Reproduce the listing in full, renaming every occurrence of "Image resolution" to "Screen resolution" and leaving all other text unchanged.

★ ★ ★

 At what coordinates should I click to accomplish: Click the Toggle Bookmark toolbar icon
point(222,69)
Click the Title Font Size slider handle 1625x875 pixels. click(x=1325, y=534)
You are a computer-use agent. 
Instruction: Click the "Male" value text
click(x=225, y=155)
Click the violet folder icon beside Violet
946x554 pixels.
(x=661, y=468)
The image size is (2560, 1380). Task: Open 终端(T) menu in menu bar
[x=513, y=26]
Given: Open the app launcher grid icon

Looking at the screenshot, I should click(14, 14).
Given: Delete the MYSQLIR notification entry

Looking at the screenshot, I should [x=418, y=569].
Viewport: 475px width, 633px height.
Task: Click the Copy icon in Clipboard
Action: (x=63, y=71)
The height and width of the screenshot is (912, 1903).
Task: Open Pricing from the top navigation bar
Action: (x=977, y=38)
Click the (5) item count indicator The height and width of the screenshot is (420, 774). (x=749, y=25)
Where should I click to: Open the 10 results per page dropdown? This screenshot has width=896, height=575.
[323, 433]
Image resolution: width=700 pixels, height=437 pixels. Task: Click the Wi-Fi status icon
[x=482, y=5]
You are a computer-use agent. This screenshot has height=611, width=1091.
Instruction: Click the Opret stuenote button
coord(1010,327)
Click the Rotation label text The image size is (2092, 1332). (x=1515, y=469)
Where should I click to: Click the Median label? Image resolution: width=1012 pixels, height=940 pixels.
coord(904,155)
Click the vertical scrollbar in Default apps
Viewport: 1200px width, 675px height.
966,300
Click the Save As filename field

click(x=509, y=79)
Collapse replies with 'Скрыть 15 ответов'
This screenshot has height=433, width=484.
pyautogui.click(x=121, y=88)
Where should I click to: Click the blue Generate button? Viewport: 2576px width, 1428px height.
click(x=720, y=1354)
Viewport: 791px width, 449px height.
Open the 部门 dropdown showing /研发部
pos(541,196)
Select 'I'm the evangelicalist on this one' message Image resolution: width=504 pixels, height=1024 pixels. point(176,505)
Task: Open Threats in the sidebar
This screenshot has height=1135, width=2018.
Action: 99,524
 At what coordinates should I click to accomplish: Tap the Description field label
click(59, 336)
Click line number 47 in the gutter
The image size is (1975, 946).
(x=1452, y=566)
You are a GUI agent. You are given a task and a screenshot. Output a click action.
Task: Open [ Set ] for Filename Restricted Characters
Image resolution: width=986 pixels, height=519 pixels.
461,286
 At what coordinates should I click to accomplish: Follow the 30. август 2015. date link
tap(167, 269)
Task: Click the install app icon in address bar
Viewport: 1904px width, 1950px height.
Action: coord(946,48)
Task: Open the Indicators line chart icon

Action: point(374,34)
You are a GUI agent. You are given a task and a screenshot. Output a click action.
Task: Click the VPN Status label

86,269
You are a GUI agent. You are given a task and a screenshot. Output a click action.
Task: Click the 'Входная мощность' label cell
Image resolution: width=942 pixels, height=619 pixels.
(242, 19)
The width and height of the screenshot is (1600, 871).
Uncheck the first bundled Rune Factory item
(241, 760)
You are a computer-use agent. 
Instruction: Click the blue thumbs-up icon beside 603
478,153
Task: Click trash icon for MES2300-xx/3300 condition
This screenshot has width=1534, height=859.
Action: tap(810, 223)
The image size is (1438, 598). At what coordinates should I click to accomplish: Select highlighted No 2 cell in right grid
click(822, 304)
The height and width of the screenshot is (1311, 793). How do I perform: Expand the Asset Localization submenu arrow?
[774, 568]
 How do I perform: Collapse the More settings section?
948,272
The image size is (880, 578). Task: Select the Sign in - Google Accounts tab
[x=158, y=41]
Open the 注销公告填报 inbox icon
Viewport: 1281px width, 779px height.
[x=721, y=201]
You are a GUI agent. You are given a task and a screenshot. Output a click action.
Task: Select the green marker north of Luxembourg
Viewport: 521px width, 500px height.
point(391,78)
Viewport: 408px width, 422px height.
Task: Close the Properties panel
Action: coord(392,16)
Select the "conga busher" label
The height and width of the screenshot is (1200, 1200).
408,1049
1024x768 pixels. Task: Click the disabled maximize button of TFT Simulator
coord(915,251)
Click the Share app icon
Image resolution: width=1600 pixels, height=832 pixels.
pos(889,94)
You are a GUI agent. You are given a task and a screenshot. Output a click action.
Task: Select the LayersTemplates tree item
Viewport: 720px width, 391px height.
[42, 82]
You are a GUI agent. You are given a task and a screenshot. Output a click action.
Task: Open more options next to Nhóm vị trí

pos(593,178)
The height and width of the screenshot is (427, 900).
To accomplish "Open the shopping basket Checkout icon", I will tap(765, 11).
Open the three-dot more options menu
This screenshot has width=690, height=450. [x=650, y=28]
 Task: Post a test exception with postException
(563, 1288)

★ ★ ★

» Solution:
 At what coordinates should I click to accomplish: Click the Toggle Bookmark toolbar icon
point(222,69)
Click the Title Font Size slider handle 1625x875 pixels. click(x=1325, y=534)
You are a computer-use agent. 
Instruction: Click the "Male" value text
click(x=225, y=155)
Click the violet folder icon beside Violet
946x554 pixels.
(x=661, y=468)
The image size is (2560, 1380). Task: Open 终端(T) menu in menu bar
[x=513, y=26]
Given: Open the app launcher grid icon

Looking at the screenshot, I should click(14, 14).
Given: Delete the MYSQLIR notification entry

Looking at the screenshot, I should [x=418, y=569].
Viewport: 475px width, 633px height.
Task: Click the Copy icon in Clipboard
Action: (x=63, y=71)
The height and width of the screenshot is (912, 1903).
Task: Open Pricing from the top navigation bar
Action: (x=977, y=38)
Click the (5) item count indicator The height and width of the screenshot is (420, 774). (x=749, y=25)
Where should I click to: Open the 10 results per page dropdown? This screenshot has width=896, height=575.
[323, 433]
Screen resolution: width=700 pixels, height=437 pixels. Task: Click the Wi-Fi status icon
[x=482, y=5]
You are a computer-use agent. This screenshot has height=611, width=1091.
Instruction: Click the Opret stuenote button
coord(1010,327)
Click the Rotation label text The image size is (2092, 1332). (x=1515, y=469)
Where should I click to: Click the Median label? Screen resolution: width=1012 pixels, height=940 pixels.
coord(904,155)
Click the vertical scrollbar in Default apps
Viewport: 1200px width, 675px height.
966,300
Click the Save As filename field

click(x=509, y=79)
Collapse replies with 'Скрыть 15 ответов'
This screenshot has height=433, width=484.
pyautogui.click(x=121, y=88)
Where should I click to: Click the blue Generate button? Viewport: 2576px width, 1428px height.
click(x=720, y=1354)
Viewport: 791px width, 449px height.
Open the 部门 dropdown showing /研发部
pos(541,196)
Select 'I'm the evangelicalist on this one' message Screen resolution: width=504 pixels, height=1024 pixels. point(176,505)
Task: Open Threats in the sidebar
This screenshot has height=1135, width=2018.
Action: 99,524
 At what coordinates should I click to accomplish: Tap the Description field label
click(59, 336)
Click line number 47 in the gutter
The image size is (1975, 946).
(x=1452, y=566)
You are a GUI agent. You are given a task and a screenshot. Output a click action.
Task: Open [ Set ] for Filename Restricted Characters
Screen resolution: width=986 pixels, height=519 pixels.
461,286
 At what coordinates should I click to accomplish: Follow the 30. август 2015. date link
tap(167, 269)
Task: Click the install app icon in address bar
Viewport: 1904px width, 1950px height.
Action: coord(946,48)
Task: Open the Indicators line chart icon

Action: point(374,34)
You are a GUI agent. You are given a task and a screenshot. Output a click action.
Task: Click the VPN Status label

86,269
You are a GUI agent. You are given a task and a screenshot. Output a click action.
Task: Click the 'Входная мощность' label cell
Screen resolution: width=942 pixels, height=619 pixels.
(242, 19)
The width and height of the screenshot is (1600, 871).
Uncheck the first bundled Rune Factory item
(241, 760)
You are a computer-use agent. 
Instruction: Click the blue thumbs-up icon beside 603
478,153
Task: Click trash icon for MES2300-xx/3300 condition
This screenshot has width=1534, height=859.
Action: tap(810, 223)
The image size is (1438, 598). At what coordinates should I click to accomplish: Select highlighted No 2 cell in right grid
click(822, 304)
The height and width of the screenshot is (1311, 793). How do I perform: Expand the Asset Localization submenu arrow?
[774, 568]
 How do I perform: Collapse the More settings section?
948,272
The image size is (880, 578). Task: Select the Sign in - Google Accounts tab
[x=158, y=41]
Open the 注销公告填报 inbox icon
Viewport: 1281px width, 779px height.
[x=721, y=201]
You are a GUI agent. You are given a task and a screenshot. Output a click action.
Task: Select the green marker north of Luxembourg
Viewport: 521px width, 500px height.
point(391,78)
Viewport: 408px width, 422px height.
Task: Close the Properties panel
Action: coord(392,16)
Select the "conga busher" label
The height and width of the screenshot is (1200, 1200).
408,1049
1024x768 pixels. Task: Click the disabled maximize button of TFT Simulator
coord(915,251)
Click the Share app icon
Screen resolution: width=1600 pixels, height=832 pixels.
pos(889,94)
You are a GUI agent. You are given a task and a screenshot. Output a click action.
Task: Select the LayersTemplates tree item
Viewport: 720px width, 391px height.
[42, 82]
You are a GUI agent. You are given a task and a screenshot. Output a click action.
Task: Open more options next to Nhóm vị trí

pos(593,178)
The height and width of the screenshot is (427, 900).
To accomplish "Open the shopping basket Checkout icon", I will tap(765, 11).
Open the three-dot more options menu
This screenshot has width=690, height=450. [x=650, y=28]
 Task: Post a test exception with postException
(563, 1288)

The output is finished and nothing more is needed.